### [Input data]
···
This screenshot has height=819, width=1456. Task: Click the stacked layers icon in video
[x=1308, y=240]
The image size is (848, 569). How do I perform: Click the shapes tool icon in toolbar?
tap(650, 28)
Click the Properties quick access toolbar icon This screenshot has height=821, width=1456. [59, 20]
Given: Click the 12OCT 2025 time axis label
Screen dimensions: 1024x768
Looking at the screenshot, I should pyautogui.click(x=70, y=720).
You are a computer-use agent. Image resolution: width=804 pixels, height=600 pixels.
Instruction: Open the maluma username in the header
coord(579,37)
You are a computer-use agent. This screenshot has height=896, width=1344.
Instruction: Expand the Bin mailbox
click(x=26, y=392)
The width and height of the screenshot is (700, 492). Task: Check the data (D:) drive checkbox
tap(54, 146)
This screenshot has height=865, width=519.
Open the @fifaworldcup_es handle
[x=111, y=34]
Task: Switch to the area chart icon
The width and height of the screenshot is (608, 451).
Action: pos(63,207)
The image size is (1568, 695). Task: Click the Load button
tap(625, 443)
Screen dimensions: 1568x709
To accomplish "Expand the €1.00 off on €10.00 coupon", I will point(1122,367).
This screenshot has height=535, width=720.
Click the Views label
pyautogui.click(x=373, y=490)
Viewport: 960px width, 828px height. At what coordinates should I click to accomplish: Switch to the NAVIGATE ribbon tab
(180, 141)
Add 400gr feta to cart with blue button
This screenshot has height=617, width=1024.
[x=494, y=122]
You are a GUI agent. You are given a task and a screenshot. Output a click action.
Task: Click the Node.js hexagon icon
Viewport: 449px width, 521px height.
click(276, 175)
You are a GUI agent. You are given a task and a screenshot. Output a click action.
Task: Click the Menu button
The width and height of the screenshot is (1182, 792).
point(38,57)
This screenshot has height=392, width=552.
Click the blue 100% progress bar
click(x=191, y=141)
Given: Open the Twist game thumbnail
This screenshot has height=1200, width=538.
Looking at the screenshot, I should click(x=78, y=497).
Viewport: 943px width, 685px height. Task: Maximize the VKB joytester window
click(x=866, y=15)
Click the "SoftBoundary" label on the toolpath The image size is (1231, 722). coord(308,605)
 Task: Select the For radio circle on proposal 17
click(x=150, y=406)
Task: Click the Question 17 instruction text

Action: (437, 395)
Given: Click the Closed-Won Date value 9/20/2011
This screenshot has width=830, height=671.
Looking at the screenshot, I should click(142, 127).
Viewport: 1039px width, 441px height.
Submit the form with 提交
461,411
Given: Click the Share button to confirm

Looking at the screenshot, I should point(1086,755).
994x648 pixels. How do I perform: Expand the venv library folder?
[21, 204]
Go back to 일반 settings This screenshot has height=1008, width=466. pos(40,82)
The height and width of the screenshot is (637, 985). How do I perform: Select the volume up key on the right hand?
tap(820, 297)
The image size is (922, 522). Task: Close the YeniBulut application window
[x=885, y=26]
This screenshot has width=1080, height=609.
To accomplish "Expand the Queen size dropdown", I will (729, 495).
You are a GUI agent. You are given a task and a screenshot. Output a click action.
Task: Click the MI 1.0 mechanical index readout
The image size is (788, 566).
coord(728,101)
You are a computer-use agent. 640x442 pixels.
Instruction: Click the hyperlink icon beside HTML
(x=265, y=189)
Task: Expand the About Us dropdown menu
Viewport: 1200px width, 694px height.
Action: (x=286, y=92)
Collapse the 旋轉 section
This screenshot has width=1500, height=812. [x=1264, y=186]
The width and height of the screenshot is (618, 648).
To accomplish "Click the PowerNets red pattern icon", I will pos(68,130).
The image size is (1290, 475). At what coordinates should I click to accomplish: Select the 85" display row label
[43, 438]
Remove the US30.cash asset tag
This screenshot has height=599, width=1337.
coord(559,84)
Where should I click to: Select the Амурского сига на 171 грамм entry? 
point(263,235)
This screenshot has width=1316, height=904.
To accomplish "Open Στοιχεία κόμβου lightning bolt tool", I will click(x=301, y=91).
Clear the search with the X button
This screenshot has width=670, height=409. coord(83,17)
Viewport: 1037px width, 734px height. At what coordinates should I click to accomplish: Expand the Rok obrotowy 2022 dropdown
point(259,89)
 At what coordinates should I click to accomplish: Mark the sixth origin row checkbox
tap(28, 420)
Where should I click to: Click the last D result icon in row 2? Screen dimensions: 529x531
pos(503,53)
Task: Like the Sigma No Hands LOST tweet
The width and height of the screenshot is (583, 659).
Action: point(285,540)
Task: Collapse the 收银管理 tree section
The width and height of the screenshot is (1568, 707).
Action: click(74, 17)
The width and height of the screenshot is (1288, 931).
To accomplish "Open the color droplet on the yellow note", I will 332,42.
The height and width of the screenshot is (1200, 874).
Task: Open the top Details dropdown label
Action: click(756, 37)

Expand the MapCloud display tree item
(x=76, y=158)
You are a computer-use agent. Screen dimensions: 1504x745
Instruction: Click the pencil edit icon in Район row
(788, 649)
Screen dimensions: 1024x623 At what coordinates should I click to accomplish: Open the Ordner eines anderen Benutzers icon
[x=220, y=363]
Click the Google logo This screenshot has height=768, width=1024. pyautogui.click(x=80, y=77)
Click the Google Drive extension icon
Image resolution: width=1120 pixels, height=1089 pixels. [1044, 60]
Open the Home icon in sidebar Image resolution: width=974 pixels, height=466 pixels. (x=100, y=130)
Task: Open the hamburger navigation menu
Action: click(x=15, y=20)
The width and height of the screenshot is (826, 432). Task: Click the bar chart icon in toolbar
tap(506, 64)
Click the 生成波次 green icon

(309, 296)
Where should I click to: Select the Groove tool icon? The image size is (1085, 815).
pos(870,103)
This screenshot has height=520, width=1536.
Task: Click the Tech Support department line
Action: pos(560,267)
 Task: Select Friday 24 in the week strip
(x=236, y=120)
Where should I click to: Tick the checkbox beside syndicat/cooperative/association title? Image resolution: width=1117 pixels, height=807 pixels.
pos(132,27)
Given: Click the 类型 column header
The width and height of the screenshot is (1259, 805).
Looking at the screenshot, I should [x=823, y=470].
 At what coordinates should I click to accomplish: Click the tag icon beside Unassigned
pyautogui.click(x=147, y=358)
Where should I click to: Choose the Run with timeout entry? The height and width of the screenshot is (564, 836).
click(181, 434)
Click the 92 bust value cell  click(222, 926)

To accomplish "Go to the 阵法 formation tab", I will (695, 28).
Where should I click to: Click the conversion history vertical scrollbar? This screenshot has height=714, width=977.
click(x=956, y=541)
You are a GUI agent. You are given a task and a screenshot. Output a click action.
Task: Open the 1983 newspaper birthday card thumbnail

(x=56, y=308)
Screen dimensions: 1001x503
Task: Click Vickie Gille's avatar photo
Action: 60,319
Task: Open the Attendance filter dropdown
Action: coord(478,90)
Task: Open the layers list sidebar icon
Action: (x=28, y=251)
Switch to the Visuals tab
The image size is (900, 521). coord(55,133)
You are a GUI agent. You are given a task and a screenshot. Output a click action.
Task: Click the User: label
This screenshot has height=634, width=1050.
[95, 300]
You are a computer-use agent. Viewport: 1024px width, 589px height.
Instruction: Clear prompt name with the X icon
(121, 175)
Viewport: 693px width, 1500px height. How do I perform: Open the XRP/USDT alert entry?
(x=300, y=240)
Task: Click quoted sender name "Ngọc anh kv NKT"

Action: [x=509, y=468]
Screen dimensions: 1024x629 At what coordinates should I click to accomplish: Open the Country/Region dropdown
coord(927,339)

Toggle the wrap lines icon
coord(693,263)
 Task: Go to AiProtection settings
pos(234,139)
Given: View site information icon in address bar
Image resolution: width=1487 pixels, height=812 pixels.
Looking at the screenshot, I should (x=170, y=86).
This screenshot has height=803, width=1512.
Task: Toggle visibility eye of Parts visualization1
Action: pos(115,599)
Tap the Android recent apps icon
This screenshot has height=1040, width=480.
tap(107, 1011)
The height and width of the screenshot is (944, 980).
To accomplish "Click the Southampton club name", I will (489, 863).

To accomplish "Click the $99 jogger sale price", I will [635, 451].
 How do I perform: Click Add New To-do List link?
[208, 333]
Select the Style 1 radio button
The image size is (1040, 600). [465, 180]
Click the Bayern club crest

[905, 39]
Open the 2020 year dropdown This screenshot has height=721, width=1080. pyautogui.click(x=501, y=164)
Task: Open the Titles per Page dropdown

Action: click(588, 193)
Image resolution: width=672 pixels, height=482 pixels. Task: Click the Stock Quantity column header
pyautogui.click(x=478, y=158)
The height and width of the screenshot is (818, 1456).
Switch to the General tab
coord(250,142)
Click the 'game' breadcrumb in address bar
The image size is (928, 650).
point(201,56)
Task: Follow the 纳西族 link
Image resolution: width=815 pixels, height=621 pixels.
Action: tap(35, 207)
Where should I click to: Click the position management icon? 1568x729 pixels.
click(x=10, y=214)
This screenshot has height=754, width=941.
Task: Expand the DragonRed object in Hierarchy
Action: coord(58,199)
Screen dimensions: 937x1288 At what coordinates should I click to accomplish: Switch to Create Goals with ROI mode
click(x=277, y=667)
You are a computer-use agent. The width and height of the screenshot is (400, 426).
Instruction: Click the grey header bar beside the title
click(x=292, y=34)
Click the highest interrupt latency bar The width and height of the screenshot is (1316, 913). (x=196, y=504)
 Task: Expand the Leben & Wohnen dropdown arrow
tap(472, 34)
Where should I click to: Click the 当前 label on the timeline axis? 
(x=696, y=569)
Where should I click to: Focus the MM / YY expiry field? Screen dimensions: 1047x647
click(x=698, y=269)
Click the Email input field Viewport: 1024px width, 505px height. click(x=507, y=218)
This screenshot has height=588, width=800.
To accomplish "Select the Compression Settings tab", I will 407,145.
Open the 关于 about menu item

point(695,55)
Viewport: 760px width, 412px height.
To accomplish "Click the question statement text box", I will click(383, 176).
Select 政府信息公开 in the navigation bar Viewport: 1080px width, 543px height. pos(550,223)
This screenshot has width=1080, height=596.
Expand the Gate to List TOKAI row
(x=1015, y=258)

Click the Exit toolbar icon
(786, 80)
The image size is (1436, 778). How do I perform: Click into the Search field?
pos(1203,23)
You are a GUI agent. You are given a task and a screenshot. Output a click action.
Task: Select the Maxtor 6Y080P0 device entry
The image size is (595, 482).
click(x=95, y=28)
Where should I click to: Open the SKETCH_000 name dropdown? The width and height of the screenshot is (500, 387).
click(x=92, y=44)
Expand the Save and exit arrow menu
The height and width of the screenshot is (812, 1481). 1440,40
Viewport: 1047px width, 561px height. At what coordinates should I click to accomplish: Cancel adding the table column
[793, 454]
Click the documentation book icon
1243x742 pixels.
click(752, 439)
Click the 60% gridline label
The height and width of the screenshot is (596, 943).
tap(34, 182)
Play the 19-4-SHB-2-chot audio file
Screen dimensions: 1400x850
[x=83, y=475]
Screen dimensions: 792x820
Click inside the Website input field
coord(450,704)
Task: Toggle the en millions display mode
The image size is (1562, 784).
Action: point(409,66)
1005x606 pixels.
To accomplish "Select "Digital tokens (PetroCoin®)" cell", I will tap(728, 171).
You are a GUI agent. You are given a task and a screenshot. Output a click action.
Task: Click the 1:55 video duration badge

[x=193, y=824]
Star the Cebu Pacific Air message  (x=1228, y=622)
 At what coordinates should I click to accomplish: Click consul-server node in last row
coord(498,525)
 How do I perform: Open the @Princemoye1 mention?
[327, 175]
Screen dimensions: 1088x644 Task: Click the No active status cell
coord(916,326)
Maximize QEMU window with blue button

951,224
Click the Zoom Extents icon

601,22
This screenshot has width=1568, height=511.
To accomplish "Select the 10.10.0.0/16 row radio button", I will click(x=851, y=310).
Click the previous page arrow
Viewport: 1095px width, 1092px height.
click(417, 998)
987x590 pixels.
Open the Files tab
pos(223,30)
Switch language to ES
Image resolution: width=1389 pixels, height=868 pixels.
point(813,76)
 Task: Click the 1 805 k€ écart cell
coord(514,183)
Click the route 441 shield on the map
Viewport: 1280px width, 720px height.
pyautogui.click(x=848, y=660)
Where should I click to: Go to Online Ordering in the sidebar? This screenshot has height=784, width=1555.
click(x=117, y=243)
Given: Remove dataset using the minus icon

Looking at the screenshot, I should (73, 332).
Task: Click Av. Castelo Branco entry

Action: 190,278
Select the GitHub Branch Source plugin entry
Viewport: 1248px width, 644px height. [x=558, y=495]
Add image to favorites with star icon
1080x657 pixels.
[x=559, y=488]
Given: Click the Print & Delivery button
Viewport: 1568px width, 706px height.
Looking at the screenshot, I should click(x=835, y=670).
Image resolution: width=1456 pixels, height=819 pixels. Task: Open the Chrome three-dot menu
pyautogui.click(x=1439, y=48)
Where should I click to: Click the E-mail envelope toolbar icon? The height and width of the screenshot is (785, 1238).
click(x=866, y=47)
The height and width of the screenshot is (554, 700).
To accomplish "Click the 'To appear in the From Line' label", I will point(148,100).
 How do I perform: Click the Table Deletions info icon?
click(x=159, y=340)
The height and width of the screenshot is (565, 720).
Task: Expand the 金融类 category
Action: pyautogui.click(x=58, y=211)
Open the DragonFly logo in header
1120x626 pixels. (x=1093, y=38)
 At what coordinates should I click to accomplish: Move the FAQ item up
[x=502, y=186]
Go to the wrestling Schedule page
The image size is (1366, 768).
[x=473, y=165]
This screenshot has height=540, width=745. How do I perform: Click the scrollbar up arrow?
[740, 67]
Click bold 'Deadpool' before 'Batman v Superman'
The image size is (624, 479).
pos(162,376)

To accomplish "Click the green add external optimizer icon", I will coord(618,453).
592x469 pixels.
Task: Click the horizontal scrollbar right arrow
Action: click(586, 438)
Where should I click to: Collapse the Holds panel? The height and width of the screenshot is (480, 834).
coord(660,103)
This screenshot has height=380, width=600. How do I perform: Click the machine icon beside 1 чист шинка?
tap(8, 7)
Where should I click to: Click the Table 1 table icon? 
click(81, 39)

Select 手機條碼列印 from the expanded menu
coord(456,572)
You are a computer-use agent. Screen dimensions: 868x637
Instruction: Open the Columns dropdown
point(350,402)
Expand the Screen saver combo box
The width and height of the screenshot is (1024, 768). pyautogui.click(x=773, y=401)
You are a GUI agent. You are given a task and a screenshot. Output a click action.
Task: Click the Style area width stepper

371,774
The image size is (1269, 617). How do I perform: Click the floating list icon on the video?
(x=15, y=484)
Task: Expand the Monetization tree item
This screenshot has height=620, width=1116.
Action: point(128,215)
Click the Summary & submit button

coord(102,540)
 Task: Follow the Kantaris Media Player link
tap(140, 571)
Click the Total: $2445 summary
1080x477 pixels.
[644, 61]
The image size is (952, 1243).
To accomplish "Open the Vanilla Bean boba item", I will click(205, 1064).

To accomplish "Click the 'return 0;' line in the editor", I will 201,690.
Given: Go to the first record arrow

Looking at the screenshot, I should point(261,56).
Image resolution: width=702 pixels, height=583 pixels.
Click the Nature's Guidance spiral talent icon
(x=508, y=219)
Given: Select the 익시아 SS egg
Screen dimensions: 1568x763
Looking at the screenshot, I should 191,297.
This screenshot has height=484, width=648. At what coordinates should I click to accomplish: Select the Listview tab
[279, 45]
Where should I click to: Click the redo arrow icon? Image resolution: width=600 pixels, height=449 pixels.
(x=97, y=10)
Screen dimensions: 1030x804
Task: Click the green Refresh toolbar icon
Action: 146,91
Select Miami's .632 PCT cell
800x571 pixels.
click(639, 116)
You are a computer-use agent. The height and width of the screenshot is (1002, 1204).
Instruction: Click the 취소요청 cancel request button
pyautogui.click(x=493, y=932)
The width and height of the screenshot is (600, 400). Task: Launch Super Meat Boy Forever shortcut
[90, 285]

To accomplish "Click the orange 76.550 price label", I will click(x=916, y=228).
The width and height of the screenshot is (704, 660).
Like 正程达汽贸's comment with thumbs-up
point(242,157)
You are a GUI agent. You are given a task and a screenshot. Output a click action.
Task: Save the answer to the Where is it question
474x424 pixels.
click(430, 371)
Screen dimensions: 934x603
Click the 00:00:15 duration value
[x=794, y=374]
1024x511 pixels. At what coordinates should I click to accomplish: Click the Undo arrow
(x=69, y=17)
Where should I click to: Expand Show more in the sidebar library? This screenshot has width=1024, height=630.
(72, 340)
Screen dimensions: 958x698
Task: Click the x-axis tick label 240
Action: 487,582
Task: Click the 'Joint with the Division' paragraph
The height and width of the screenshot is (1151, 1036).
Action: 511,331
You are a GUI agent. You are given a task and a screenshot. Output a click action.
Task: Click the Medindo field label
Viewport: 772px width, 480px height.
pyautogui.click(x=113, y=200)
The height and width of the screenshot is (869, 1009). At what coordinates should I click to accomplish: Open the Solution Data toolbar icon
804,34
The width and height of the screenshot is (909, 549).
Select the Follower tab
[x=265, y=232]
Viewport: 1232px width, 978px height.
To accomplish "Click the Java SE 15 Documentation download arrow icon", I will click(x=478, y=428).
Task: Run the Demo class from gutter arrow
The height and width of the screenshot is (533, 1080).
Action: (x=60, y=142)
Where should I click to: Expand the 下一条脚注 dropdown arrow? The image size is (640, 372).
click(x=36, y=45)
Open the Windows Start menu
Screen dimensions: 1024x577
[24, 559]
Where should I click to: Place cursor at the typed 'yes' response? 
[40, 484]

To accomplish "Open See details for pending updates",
···
### [What this task involves]
In the listing above, the lines from the one containing "Collapse the 旋轉 section" through the one containing "This screenshot has width=1316, height=904." must be set down exactly, with no other lines.

### [Exercise solution]
Collapse the 旋轉 section
This screenshot has width=1500, height=812. [x=1264, y=186]
The width and height of the screenshot is (618, 648).
To accomplish "Click the PowerNets red pattern icon", I will pos(68,130).
The image size is (1290, 475). At what coordinates should I click to accomplish: Select the 85" display row label
[43, 438]
Remove the US30.cash asset tag
This screenshot has height=599, width=1337.
coord(559,84)
Where should I click to: Select the Амурского сига на 171 грамм entry? 
point(263,235)
This screenshot has width=1316, height=904.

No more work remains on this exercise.